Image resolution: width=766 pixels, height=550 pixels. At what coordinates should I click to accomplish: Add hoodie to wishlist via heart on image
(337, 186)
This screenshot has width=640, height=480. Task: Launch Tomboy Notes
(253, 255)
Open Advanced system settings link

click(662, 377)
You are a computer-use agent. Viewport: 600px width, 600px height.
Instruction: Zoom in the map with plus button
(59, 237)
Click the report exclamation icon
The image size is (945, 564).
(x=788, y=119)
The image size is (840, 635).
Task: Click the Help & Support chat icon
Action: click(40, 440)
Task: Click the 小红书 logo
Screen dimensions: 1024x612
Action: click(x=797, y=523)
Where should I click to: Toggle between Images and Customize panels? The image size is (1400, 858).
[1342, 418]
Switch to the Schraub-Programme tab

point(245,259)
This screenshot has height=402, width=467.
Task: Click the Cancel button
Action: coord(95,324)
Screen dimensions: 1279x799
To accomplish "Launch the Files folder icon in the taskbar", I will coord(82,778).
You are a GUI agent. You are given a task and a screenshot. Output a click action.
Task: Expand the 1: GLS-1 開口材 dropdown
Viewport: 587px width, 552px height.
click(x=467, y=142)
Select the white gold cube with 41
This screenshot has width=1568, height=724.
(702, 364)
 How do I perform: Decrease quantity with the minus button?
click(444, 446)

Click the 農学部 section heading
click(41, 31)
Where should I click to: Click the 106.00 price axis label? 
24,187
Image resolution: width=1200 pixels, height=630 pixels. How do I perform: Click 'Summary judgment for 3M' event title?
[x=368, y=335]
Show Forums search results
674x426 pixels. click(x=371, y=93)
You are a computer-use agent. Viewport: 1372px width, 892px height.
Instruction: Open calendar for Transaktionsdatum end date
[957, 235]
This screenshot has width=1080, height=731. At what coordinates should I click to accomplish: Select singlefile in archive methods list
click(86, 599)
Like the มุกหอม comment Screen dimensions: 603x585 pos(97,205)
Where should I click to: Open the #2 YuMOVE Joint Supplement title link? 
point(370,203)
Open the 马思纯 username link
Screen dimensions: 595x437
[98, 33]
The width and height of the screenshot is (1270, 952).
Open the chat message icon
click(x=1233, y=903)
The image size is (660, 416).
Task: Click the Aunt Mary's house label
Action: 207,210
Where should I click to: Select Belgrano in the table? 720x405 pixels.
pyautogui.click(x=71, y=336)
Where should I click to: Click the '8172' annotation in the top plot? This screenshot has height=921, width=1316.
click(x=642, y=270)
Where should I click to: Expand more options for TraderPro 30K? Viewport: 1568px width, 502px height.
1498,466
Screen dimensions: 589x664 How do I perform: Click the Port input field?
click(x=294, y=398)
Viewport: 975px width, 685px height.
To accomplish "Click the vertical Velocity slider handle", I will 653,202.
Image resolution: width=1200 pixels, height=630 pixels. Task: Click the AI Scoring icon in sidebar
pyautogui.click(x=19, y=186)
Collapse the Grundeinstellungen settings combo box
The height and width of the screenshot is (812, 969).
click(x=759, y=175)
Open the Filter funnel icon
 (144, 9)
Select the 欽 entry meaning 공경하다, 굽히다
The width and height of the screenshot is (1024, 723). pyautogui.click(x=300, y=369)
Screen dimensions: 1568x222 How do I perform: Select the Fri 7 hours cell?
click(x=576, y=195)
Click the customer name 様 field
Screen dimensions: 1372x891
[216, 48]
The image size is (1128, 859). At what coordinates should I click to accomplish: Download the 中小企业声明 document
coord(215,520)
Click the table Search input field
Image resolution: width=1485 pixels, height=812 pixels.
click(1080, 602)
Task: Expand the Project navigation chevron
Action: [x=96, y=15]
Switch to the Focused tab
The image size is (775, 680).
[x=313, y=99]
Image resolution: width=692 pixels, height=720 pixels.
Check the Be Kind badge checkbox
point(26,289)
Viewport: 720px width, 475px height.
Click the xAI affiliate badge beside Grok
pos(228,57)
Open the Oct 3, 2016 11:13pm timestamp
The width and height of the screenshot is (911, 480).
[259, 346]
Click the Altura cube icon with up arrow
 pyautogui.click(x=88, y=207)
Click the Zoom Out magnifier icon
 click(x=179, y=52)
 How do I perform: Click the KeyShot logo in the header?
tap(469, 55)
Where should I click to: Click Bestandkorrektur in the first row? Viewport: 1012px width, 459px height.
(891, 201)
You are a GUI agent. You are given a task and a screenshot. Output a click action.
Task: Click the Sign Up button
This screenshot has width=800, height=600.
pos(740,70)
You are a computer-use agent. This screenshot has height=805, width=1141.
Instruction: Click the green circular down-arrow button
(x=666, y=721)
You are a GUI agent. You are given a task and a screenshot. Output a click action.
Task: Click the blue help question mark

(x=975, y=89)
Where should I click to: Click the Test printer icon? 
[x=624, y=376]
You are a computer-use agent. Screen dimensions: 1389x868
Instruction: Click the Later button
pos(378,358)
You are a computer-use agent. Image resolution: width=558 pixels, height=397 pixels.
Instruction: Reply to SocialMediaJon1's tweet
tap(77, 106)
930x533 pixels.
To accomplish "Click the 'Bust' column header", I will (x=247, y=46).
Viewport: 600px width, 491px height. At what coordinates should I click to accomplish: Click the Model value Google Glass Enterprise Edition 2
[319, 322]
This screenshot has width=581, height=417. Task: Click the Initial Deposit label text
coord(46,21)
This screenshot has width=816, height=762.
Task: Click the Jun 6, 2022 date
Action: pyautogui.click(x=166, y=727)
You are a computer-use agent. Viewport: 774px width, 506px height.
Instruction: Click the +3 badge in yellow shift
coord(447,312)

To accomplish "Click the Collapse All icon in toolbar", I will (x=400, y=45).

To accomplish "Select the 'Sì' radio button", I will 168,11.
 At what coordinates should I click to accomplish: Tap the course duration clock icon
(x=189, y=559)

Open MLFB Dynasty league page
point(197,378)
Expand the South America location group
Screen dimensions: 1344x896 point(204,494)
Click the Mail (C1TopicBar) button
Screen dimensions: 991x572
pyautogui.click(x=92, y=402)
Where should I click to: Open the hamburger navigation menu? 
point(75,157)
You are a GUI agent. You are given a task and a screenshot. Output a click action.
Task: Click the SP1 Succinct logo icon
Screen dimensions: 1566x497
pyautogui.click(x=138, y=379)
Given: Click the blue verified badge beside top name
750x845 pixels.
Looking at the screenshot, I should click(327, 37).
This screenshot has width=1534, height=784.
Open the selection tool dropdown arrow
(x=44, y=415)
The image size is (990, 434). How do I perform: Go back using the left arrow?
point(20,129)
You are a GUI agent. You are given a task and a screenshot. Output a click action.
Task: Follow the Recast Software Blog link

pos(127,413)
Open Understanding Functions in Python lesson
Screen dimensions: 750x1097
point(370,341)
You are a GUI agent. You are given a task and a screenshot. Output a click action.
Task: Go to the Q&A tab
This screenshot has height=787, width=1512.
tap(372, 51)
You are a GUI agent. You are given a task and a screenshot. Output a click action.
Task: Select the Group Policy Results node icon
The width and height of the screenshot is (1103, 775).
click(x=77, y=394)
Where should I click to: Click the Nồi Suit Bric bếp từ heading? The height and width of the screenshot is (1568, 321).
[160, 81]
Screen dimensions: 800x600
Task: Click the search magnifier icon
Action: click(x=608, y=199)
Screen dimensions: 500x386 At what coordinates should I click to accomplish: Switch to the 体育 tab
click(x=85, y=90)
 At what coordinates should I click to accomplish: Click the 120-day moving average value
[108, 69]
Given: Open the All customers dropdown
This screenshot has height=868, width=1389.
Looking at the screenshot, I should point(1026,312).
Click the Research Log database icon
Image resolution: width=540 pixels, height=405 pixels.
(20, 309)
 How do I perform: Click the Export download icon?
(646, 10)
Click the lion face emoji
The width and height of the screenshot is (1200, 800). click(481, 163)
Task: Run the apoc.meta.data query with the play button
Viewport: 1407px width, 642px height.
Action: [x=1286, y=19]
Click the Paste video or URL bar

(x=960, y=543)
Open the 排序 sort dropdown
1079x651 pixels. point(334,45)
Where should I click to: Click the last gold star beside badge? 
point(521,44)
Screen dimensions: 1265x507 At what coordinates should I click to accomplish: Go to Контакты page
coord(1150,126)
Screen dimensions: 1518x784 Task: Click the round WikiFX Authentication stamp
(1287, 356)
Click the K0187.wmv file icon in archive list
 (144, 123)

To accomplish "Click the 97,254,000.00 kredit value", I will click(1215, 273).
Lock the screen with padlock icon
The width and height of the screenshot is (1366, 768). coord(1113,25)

**Work item:** Start with the line above that contains "Open MLFB Dynasty league page" and stop after the line that contains "Given: Click the". Output those lines exactly, and only those.

**Task answer:**
Open MLFB Dynasty league page
point(197,378)
Expand the South America location group
Screen dimensions: 1344x896 point(204,494)
Click the Mail (C1TopicBar) button
Screen dimensions: 991x572
pyautogui.click(x=92, y=402)
Where should I click to: Open the hamburger navigation menu? 
point(75,157)
You are a GUI agent. You are given a task and a screenshot. Output a click action.
Task: Click the SP1 Succinct logo icon
Screen dimensions: 1566x497
pyautogui.click(x=138, y=379)
Given: Click the blue verified badge beside top name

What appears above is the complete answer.